(a) Resolve forces perpendicular to the plane: \(R = 0.3g \cos \theta + 4 \sin \theta = 3 \times \frac{24}{25} + 4 \times \frac{7}{25}\).

Resolve forces parallel to the plane: \(F = 4 \cos \theta - 0.3g \sin \theta = 4 \times \frac{24}{25} - 3 \times \frac{7}{25}\).

Using \(F = \mu R\), solve for \(\mu\): \(3 = \mu \times 4\), hence \(\mu = \frac{3}{4}\).

(b) Use Newton's second law: \(F = \mu \times 0.3g \cos \theta = \frac{3}{4} \times 0.3 \times \frac{24}{25}\).

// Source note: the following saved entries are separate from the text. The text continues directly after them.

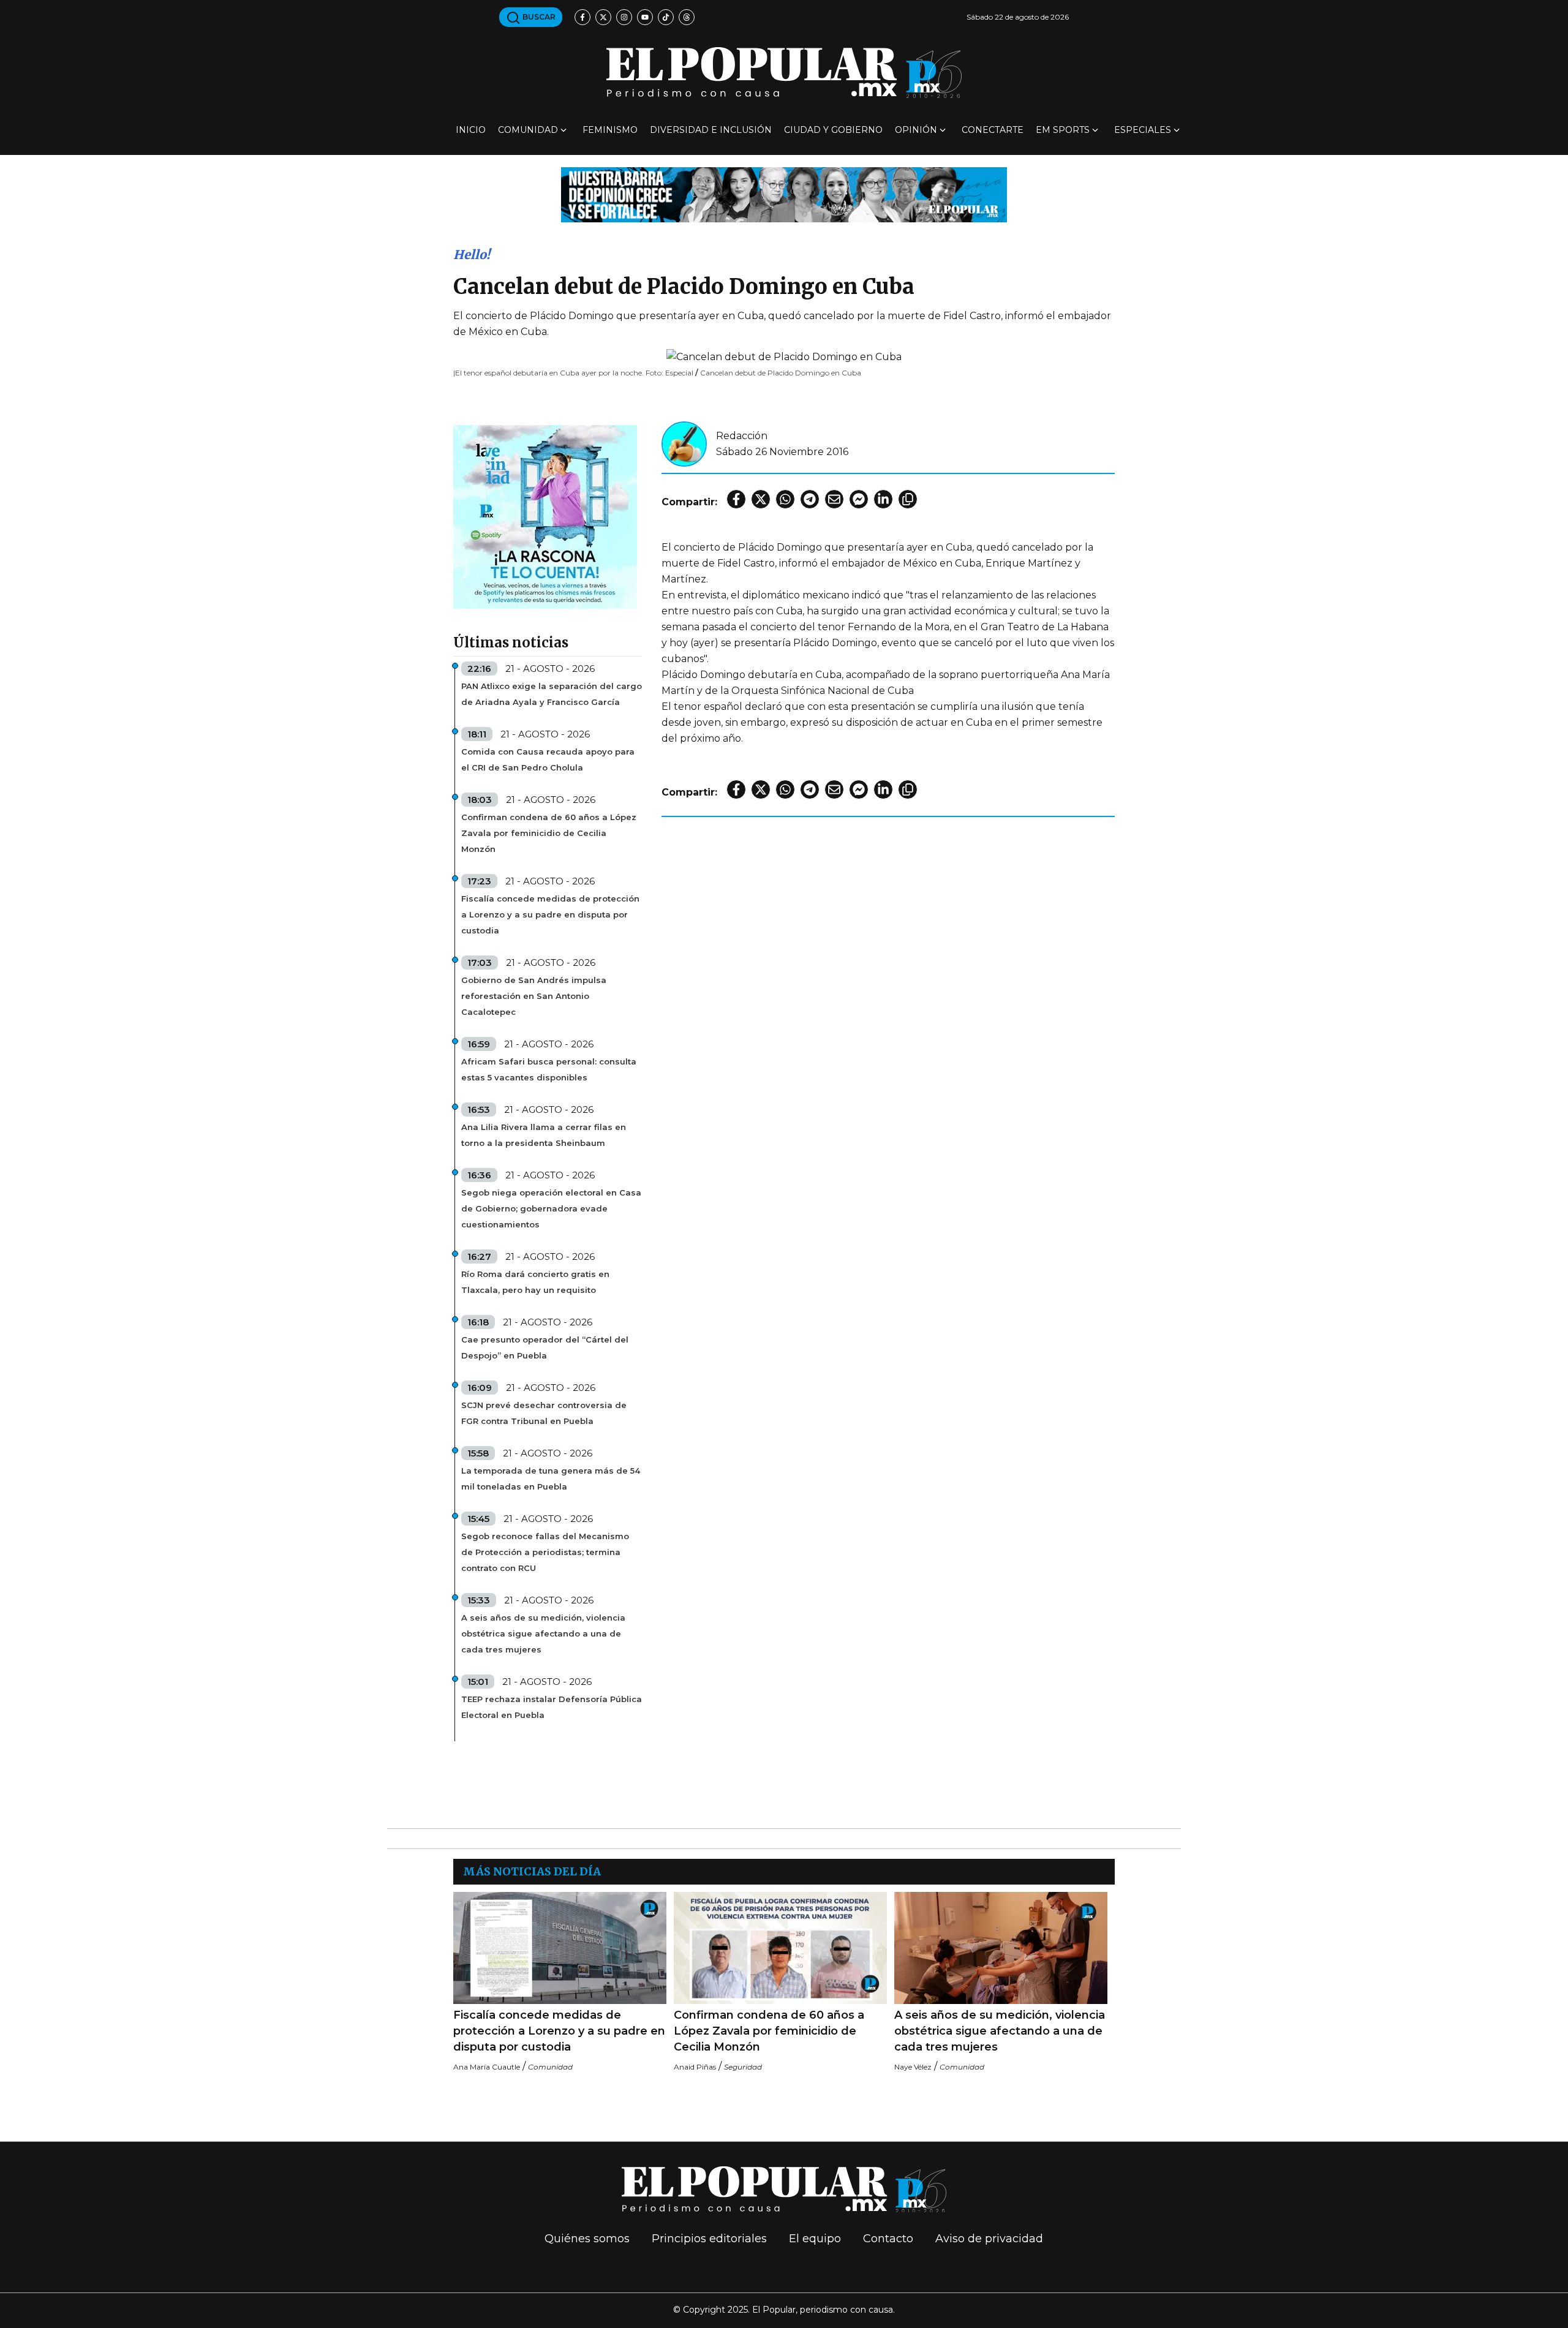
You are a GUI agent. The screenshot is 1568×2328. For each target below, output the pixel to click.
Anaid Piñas (695, 2066)
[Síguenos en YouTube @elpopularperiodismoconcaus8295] (645, 17)
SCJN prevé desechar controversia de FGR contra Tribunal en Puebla (544, 1413)
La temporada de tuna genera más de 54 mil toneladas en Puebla (550, 1478)
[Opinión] (784, 194)
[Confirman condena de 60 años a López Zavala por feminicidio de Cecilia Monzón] (780, 1948)
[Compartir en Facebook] (736, 499)
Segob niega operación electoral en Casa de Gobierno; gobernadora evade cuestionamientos (551, 1208)
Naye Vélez (913, 2066)
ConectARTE (992, 129)
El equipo (815, 2238)
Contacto (888, 2238)
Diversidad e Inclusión (711, 129)
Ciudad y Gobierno (833, 129)
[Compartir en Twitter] (761, 499)
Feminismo (610, 129)
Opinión (916, 129)
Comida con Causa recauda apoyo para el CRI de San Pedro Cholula (548, 759)
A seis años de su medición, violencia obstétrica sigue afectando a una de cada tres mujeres (543, 1633)
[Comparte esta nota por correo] (834, 499)
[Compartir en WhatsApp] (785, 499)
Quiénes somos (587, 2238)
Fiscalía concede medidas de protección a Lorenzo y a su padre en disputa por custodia (550, 914)
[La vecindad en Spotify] (545, 516)
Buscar (538, 16)
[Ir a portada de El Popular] (784, 72)
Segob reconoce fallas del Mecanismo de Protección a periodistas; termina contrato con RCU (545, 1552)
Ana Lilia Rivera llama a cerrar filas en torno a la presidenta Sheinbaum (543, 1135)
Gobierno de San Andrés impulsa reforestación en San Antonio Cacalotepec (533, 996)
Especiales (1142, 129)
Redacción (741, 436)
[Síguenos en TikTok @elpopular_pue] (666, 17)
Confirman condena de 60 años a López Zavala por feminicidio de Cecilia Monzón (548, 833)
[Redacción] (684, 443)
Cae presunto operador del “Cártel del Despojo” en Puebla (544, 1347)
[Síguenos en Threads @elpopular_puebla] (687, 17)
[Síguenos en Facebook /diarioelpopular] (582, 17)
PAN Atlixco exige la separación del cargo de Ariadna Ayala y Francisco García (551, 694)
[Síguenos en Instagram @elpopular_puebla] (624, 17)
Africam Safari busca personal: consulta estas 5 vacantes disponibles (548, 1069)
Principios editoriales (709, 2238)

Net force: \(4 - \frac{3}{4} \times 0.3 \times \frac{24}{25} - 0.3 \times g \times \frac{7}{25} = 0.3a\).

Solve for \(a\): \(a = \frac{10}{3} \text{ m/s}^2\).

(c) Distance in 3 seconds: \(s_1 = \frac{1}{2} \times \frac{10}{3} \times 3^2 = 15 \text{ m}\).

Velocity after 3 seconds: \(v = \frac{10}{3} \times 3 = 10 \text{ m/s}\).

After force is removed, apply Newton's second law: \(-0.3g \sin \theta - \mu \times 0.3g \cos \theta = 0.3a\), leading to \(a = -10 \text{ m/s}^2\).

Use \(v^2 = u^2 + 2as\) to find extra distance \(s_2\): \(0 = 10^2 + 2 \times (-10) \times s_2\), so \(s_2 = 5 \text{ m}\).

Total distance: \(s_1 + s_2 = 15 + 5 = 20 \text{ m}\).